そういった人間に、『想定外』の状況を与えてやると……これはまあ、みなさん時が止まってしまうのです。
もちろん、高レベルになると顔に出さず、即座に立て直してくることもあるので絶対とは言えませんが。
この『時を止める』お話、言い換えると『相手の意表をつく』ということです。
スポーツの駆け引きにおいてとても重要な能力であることは言うまでもありませんし、仕事を含めた日常生活における上で、使える『スキル』でもあるでしょう。
天然はさておき、相手の意表をつくためには、現在の状況を把握した上での相手の思考を読み切らねばなりません。
相手の読みを外すだけなら簡単です。
いきなり上半身裸になって奇声の一つでも上げれば、そりゃ意表はつけます。意表だけはね。そのあとのことは知りませんよ。(笑)
意表をついた上で自分がペースを握り、自分の望む結末へと導いていく……ここまでやってようやく『スキル』であるといえましょう。
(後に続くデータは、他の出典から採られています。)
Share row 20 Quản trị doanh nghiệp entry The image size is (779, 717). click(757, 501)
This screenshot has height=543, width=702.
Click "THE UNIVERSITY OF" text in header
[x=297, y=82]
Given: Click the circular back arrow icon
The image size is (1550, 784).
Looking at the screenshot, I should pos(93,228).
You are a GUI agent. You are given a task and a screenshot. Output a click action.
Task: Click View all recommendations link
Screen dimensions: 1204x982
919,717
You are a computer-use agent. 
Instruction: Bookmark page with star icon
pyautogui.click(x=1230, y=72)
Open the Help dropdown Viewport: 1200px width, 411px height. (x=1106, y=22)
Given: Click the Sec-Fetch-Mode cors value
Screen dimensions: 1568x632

相手の思考を読み切って、想定外の場を与える選択肢を持っている時点で勝負ありなんじゃないの……などと言われるとその通りなんですが、技術というものは、鍛えていかないと身につきません。
どうやったら、相手の意表をつけるか。
この場面で、自分の望む結末に持っていくための必要条件は……などの思考の繰り返しは、多分無駄にはならないと思います。
つーか、文章書きには必須スキルかもしれませんね。
お話を作る上で、読者の意表をつくということは、興味を引くことに近い意味を持つでしょう。
スライムやゴブリン大活躍のお話の根っこにあるのは『弱いと思っていた存在』のちゃぶ台返しではないかと思いますし、悪役令嬢やら、異世界の知識チートやらも、読者の固定観念の外から攻めるという意識が根底に有るというか、あったんだろうと思いますしね。
いわゆる価値観の破壊といいますか……メタもの?
もちろん、物事はすべからく強みと弱みを持ち合わせるわけで。
価値観の破壊をネタにする弱みは、従来の価値観に依存するということです。
依存する価値観を失ったとき……そこに未来はあるのか。
さて、みなさん。
時を止めてみませんか?
まあ、ものすごく含みのある書き方をしましたが、個人的にテンプレは嫌いじゃないです。